I want an even number volume level (and yet I recognize it’s an arbitrary number–how does my TV know what increment of volume equals a “one”?), but when the remote batteries are fresh it is almost impossible to increase a level by a jump of one. It’ll jump two, not one.
You have to go up or down by a large amount and then approach an acceptable even number in small jumps to “fool” the TV.
(Unfortunately The Wife considers “27” the perfect volume number for everything, regardless of channel or program.)
Ah, okay. Haven’t actually read any of them so I don’t immediately grok why, for example, cream puffs = January, but nevermind. What works for you, works for you.
I shelve my books by spine height. That puts all the shorter ones together and thus allows me to shoehorn extra books into the bookcase by laying them on top of the others.
I always clean both my ears at the same time, a q-tip in each hand, making the same motions.
Must clean both ears the same amount of times. If, god forbid, there are only 3 q-tips, then each end of the 3rd one goes in one ear to keep things even.
I keep Listerine caps based on preference for the embossed number under the cap. Not that I collect 'em; I just discard the new cap and keep the one from the outgoing bottle if it’s a “better” number. I just prefer to start the day looking at a “23” or a “42” rather than a “51” or some-such.
I would be vaguely embarrassed if my wife ever noticed this habit.
I don’t always do this, but I do it often enough: when heating up leftovers in the microwave, I don’t let it get down to zero and have the beeper go off. Instead I stop it when the number of seconds left is a prime number.
If I touch either side of a doorway when I go through it then I have to touch the other side to balance it out. The balancing isn’t about the number of times, it’s more about pressure, so if I really hit one side then I have to touch the other side maybe 3 or 4 times. Usually it’s not a problem but every now and then I will have to go back to touch.
Lately I have developed an urge to “balance” whenever my knees touch. It’s hard to explain but I will find myself walking funny so that my knees lightly touch in an effort to get the right and left to have the same amount of … something. I know it when I feel it. The I have to thoughtfully walk so they do not touch anymore or the whole thing starts over.

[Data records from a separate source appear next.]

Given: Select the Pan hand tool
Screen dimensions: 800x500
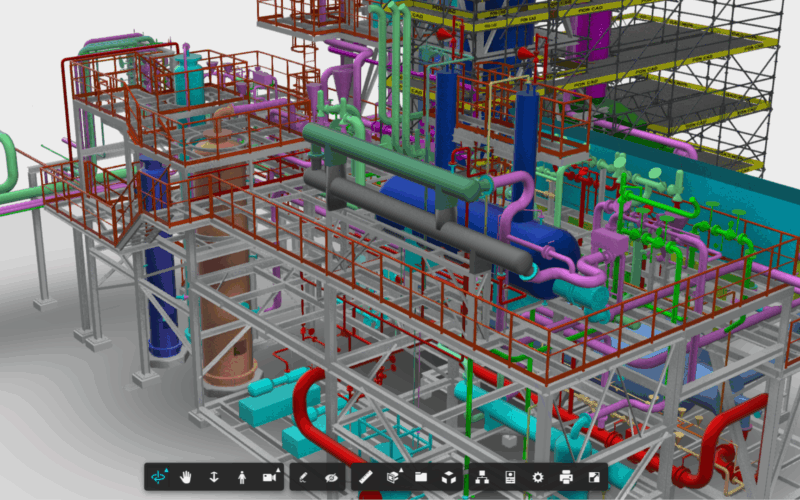Looking at the screenshot, I should (187, 478).
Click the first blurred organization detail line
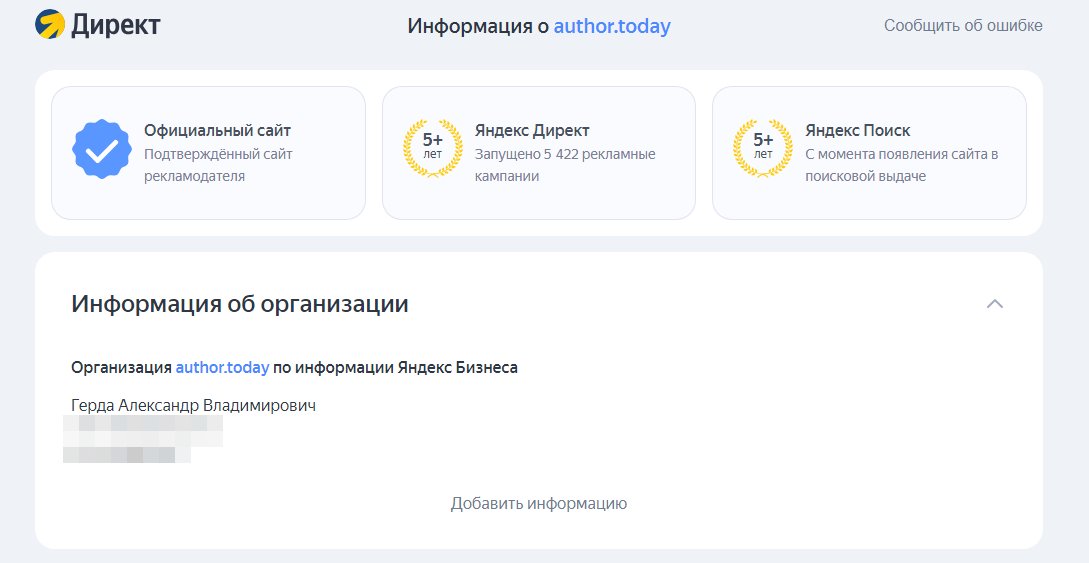 (x=143, y=431)
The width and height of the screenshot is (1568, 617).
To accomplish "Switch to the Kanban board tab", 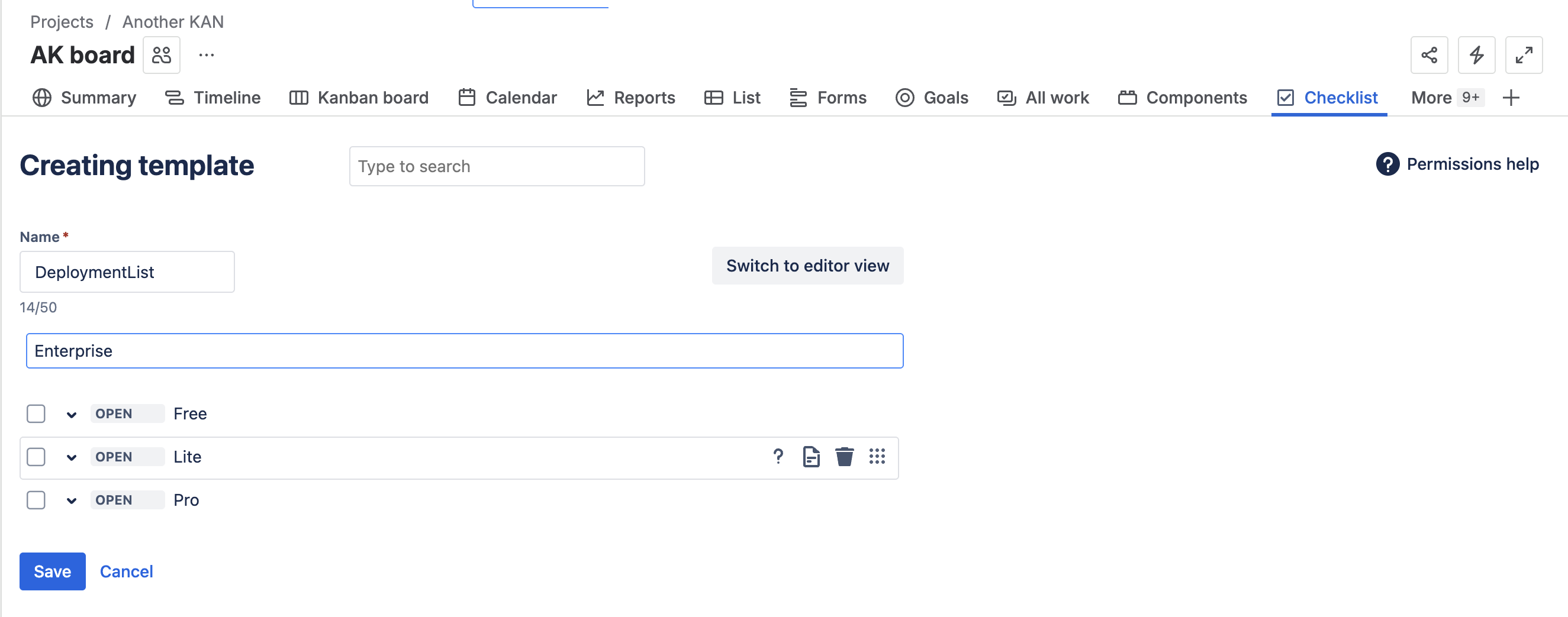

See, now that’s just plain silly. Apple turnover obviously goes into the September slot, and Key Lime should move up to April. Sugar and Spice can really fit anywhere, so use it to fill the hole in March. . .
Different color trays? You are one lucky guy! In our company cafeteria, there is only one color tray, the ugly gray. If we had more variety I could play a strategy game like you do.
I don’t know why, but I thought your post was hilarious. I could see myself doing something very similar. Just don’t go crazy and start keeping a spreadsheet of your success rate getting blue and yellow trays!
When I was younger (about 10 to 12), I used to walk from home to school in a rather urban environment. I like to imagine I was in a video game level, and those manhole covers were power-up which have to step on. The distance between home and school was about a mile, so I broke into a couple of ‘zones’.
I also do the handwave thing at automatic doors now. Increasingly so.
When after listening to a piece of music (say a piano piece) for some time, I begin to hear imaginary lyrics with it.
Me three. Or four. Or whatever. I’d bet this is common enough that there’s a name for it.
I also tend to pick up sentence structure and dialect from whatever book I happen to be reading. Olde English Beowulf was an interesting time in high school.
When eating flavored candies (Skittles) I sort them by flavor and then eat them in order from least to most favorite. Yellow or green first, red always last.
And a habit that I’m not aware of anyone else having. If I’m grocery shopping and don’t know what I want for supper, I’ll grab a cooking magazine and pick something from it. I have a lot of cooking magazines.
ETA: Something I just did. When I finish a can of soda, I always stand the can on the floor and crush it from top to bottom.